Banner image: Pedestrians wait to cross the street in front of the US Supreme Court Building in Washington, DC. Photo: Chip Somodevilla/Getty Images
Executions, Bombs and Political Turmoil in Baghdad ()
Within minutes of each other, three bombs went off in Baghdad today, striking three hotels full of international news services, nonprofits and business organizations. A least 36 people were killed and 71 injured, including three Iraqis employed by the Washington Post. We get an update from the Post's Leila Fadel and from Liz Sly of the Los Angeles Times.
The US Supreme Court and Partisan Politics ()
Corporations are individuals with First Amendment rights, and they can spend whatever they want to in political campaigns. So said the US Supreme Court last week in a 5-to-4 ruling that overturned two of its own precedents and a 63-year-old limit on corporate spending in political campaigns.
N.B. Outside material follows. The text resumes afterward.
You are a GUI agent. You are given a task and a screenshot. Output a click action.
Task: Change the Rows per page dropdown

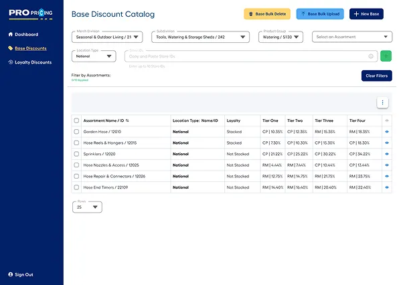point(87,207)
The majority said it was lifting the burden of "censorship." The dissenters said it was opening the door wider than ever to corporate corruption. Is the decision a victory for free speech or will it drown out "the voice of the people." Will there be more money in politics than ever before? Will Republicans get a big, new advantage? Will there be all that much of a difference? We look at the ruling, the controversy and the possible impact in this year's elections and beyond.
- Tom Hamburger: Staff Writer, Los Angeles Times
- Fred Wertheimer: Founder and President, Democracy 21
- Bradley Smith: former Chairman, Federal Election Commission
- Heather Gerken: Professor of Elections Law, Yale Law School
Should US Let More Haitian Earthquake Victims Enter the Country? ()
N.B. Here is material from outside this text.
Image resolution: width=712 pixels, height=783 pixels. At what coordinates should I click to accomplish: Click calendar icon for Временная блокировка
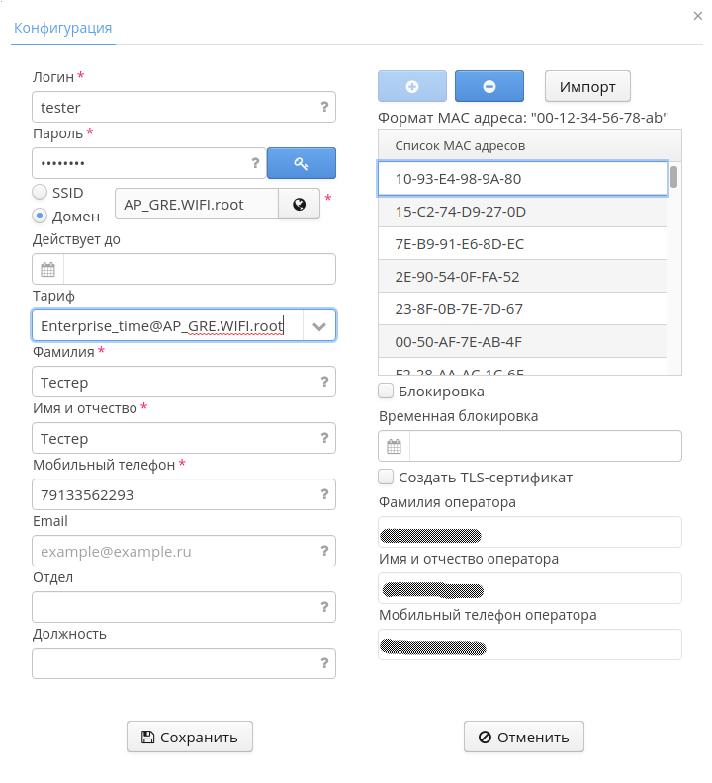394,446
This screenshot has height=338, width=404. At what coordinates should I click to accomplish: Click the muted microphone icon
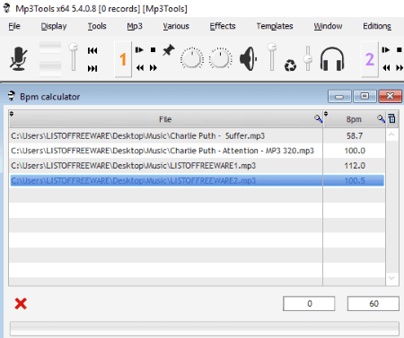click(x=19, y=59)
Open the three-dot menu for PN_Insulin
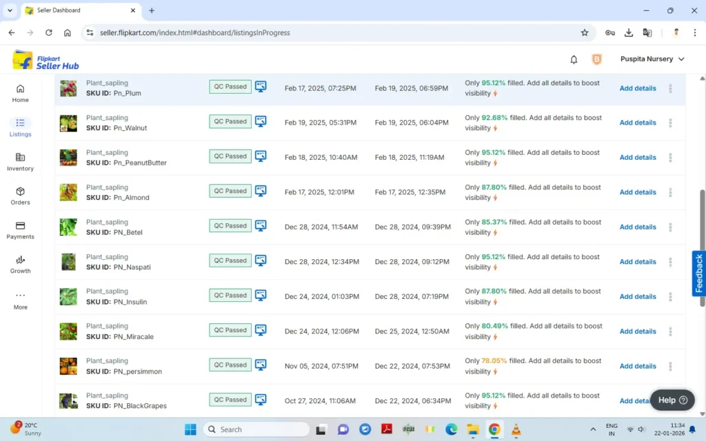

As the US and other countries meet in Montreal today to plan a larger conference on reconstructing Haiti, there's growing pressure to admit refugees to the US, and discussion is beginning to sound like a microcosm of the broader immigration debate. Senator Bill Nelson (D-FL) says "humanitarian parole" will allow about 200 Haitian children to have severe injuries treated in Miami. But the Departments of State and Homeland Security are in no hurry to bend the rules. Amy Goldstein reports for the Washington Post.